Task directions - Start with the line containing "Cookiepolicy (96, 483)" and end after the line containing "export@pnosan.com.tr (158, 9)". Rewrite those entries with every "Detox" swapped for "Rehab", leaving everything else unchanged.

Given records -
Begin

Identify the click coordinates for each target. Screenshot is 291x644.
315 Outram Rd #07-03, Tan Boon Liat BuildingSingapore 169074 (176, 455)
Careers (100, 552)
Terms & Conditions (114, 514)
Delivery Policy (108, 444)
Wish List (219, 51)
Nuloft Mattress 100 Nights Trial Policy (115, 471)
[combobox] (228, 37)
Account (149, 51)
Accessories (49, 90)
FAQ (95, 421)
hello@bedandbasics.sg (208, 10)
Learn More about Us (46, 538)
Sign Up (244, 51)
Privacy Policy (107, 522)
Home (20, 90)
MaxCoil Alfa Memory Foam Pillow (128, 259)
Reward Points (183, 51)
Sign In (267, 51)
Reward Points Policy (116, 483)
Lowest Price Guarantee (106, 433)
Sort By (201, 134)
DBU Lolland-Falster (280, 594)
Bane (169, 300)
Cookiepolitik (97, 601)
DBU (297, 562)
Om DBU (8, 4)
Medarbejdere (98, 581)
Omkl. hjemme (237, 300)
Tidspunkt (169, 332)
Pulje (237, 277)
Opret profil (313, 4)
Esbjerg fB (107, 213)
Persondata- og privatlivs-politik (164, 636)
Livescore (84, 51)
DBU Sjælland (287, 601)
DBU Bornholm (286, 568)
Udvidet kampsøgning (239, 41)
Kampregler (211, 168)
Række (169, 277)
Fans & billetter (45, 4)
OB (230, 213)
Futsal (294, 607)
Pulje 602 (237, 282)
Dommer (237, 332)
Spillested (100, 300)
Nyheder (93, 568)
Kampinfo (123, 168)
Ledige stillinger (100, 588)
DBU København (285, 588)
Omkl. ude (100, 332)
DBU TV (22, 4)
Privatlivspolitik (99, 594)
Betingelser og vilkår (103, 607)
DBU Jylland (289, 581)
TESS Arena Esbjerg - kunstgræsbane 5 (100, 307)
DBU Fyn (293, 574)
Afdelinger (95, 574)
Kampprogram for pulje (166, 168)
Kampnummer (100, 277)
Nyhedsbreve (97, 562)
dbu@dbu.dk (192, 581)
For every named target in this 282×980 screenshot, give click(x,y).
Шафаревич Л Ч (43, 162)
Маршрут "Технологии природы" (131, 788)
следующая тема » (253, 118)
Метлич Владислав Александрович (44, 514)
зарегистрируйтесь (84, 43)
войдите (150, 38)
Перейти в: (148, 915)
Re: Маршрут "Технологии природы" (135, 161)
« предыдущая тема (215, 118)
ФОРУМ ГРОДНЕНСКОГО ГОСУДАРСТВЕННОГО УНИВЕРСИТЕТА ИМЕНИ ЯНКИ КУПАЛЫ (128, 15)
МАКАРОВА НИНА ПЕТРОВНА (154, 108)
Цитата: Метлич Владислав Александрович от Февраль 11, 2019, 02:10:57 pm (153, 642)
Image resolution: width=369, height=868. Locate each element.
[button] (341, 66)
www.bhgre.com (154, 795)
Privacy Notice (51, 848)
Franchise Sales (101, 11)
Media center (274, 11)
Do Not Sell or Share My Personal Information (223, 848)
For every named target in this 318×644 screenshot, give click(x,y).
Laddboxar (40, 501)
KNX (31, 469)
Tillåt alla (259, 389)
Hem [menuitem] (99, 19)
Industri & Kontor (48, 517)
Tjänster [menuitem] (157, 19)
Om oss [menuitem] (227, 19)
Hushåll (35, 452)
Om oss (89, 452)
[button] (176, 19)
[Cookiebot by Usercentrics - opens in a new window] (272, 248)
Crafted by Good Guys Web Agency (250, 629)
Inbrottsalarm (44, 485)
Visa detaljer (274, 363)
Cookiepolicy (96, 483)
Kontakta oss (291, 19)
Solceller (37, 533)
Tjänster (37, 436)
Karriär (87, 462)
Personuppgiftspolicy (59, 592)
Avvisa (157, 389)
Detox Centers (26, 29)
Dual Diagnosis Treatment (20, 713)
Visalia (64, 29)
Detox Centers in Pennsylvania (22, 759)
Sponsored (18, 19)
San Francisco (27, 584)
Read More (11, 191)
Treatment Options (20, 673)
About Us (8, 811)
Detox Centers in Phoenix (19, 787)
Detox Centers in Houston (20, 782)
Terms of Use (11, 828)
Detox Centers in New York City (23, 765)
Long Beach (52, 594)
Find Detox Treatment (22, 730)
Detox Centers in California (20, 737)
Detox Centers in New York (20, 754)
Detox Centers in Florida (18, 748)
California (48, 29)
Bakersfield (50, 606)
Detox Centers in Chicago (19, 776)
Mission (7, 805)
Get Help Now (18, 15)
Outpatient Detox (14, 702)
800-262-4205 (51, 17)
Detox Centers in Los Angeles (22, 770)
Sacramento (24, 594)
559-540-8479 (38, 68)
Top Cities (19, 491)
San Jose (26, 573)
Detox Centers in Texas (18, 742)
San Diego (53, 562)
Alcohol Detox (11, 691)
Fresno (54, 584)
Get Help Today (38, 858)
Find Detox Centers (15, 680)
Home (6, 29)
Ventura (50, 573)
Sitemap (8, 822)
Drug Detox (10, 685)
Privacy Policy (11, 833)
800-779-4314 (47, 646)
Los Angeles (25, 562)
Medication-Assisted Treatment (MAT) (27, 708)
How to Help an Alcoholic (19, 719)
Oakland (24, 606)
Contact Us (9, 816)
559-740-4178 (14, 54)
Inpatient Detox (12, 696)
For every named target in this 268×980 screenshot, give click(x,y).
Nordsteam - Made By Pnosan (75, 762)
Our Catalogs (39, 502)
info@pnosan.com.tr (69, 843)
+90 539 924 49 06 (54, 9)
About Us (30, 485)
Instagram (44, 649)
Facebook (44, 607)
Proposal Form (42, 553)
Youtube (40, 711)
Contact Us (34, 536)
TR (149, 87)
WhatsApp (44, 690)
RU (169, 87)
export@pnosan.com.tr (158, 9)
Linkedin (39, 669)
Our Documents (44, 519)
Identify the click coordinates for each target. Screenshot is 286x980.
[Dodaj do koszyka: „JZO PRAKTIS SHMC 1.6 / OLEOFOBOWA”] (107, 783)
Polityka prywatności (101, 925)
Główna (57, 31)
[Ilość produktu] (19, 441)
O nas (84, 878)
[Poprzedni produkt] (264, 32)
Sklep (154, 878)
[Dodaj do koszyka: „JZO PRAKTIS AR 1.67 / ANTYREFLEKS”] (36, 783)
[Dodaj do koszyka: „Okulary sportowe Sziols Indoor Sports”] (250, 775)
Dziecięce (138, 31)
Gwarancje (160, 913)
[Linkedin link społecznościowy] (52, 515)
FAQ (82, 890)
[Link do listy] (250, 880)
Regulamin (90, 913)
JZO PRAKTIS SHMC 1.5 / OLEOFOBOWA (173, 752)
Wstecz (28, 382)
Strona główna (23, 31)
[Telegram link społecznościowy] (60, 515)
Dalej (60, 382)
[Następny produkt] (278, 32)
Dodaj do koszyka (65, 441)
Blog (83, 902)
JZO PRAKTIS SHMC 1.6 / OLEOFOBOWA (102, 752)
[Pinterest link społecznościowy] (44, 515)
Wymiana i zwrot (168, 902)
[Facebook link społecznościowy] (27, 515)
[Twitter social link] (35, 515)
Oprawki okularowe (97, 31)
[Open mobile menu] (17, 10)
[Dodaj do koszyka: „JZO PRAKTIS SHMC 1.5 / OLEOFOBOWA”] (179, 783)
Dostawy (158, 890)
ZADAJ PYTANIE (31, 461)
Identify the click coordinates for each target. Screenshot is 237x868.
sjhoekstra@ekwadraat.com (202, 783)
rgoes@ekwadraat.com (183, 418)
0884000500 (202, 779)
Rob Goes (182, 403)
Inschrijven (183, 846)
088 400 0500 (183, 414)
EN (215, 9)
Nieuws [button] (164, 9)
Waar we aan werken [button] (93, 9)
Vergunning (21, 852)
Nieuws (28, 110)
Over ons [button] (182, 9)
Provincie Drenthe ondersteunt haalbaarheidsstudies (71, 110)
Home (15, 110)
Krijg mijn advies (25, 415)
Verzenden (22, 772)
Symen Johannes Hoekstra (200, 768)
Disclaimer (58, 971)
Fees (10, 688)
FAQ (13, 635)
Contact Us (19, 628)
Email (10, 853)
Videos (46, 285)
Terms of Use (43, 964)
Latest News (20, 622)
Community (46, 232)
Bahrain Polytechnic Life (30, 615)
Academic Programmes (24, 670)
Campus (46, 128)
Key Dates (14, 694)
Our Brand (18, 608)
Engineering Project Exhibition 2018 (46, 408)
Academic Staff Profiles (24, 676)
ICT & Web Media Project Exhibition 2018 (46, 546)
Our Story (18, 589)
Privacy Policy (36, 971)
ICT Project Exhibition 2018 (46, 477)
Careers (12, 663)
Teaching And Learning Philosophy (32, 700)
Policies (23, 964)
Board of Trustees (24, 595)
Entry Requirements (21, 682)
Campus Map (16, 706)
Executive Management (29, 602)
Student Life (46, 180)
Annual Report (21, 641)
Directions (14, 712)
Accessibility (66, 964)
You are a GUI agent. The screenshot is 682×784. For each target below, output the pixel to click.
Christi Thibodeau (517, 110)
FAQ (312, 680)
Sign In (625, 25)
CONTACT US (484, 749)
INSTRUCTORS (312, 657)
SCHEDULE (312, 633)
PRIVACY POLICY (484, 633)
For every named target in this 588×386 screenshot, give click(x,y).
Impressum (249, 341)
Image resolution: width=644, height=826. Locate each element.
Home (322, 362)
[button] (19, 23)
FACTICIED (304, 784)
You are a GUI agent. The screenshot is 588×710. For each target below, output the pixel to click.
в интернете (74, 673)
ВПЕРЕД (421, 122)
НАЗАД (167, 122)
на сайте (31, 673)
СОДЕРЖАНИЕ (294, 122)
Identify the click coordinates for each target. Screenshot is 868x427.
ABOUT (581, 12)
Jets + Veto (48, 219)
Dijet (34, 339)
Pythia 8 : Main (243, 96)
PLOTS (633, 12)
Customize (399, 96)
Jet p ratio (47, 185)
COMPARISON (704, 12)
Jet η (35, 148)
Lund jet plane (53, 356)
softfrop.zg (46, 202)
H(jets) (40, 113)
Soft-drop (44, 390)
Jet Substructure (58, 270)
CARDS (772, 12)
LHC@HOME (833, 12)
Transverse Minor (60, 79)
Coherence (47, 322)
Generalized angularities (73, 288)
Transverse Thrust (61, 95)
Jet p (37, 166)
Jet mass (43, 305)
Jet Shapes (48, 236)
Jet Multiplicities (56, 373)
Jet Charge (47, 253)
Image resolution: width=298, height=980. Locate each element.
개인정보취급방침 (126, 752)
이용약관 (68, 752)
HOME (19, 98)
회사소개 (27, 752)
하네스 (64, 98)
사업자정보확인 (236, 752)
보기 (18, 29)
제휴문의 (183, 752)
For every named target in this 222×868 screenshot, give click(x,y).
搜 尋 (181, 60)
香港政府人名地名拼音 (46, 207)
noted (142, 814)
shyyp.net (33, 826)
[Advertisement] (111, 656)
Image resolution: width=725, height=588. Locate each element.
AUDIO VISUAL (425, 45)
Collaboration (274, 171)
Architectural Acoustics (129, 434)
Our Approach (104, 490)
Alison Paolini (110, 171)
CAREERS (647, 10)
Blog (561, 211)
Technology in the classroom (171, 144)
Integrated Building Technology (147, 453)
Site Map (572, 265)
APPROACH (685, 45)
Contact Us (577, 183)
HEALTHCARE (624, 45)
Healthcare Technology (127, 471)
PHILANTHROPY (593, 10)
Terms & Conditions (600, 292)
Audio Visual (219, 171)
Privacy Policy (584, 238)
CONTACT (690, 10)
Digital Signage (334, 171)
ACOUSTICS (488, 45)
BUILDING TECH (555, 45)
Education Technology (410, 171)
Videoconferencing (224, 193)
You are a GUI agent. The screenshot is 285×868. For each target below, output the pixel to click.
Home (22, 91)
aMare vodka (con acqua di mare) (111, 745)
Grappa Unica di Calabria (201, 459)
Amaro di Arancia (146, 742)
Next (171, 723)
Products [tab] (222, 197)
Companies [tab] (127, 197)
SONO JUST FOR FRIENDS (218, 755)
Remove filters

End

Solution below -
Cookiepolicy (96, 483)
Kontakta oss (291, 19)
Solceller (37, 533)
Tjänster (37, 436)
Karriär (87, 462)
Personuppgiftspolicy (59, 592)
Avvisa (157, 389)
Rehab Centers (26, 29)
Dual Diagnosis Treatment (20, 713)
Visalia (64, 29)
Rehab Centers in Pennsylvania (22, 759)
Sponsored (18, 19)
San Francisco (27, 584)
Read More (11, 191)
Treatment Options (20, 673)
About Us (8, 811)
Rehab Centers in Phoenix (19, 787)
Rehab Centers in Houston (20, 782)
Terms of Use (11, 828)
Rehab Centers in New York City (23, 765)
Long Beach (52, 594)
Find Rehab Treatment (22, 730)
Rehab Centers in California (20, 737)
Rehab Centers in New York (20, 754)
Rehab Centers in Florida (18, 748)
California (48, 29)
Bakersfield (50, 606)
Rehab Centers in Chicago (19, 776)
Mission (7, 805)
Get Help Now (18, 15)
Outpatient Rehab (14, 702)
800-262-4205 (51, 17)
Rehab Centers in Los Angeles (22, 770)
Sacramento (24, 594)
559-540-8479 (38, 68)
Top Cities (19, 491)
San Jose (26, 573)
Rehab Centers in Texas (18, 742)
San Diego (53, 562)
Alcohol Rehab (11, 691)
Fresno (54, 584)
Get Help Today (38, 858)
Find Rehab Centers (15, 680)
Home (6, 29)
Ventura (50, 573)
Sitemap (8, 822)
Drug Rehab (10, 685)
Privacy Policy (11, 833)
800-779-4314 (47, 646)
Los Angeles (25, 562)
Medication-Assisted Treatment (MAT) (27, 708)
How to Help an Alcoholic (19, 719)
Oakland (24, 606)
Contact Us (9, 816)
559-740-4178 (14, 54)
Inpatient Rehab (12, 696)
For every named target in this 268×980 screenshot, give click(x,y).
Nordsteam - Made By Pnosan (75, 762)
Our Catalogs (39, 502)
info@pnosan.com.tr (69, 843)
+90 539 924 49 06 (54, 9)
About Us (30, 485)
Instagram (44, 649)
Facebook (44, 607)
Proposal Form (42, 553)
Youtube (40, 711)
Contact Us (34, 536)
TR (149, 87)
WhatsApp (44, 690)
RU (169, 87)
export@pnosan.com.tr (158, 9)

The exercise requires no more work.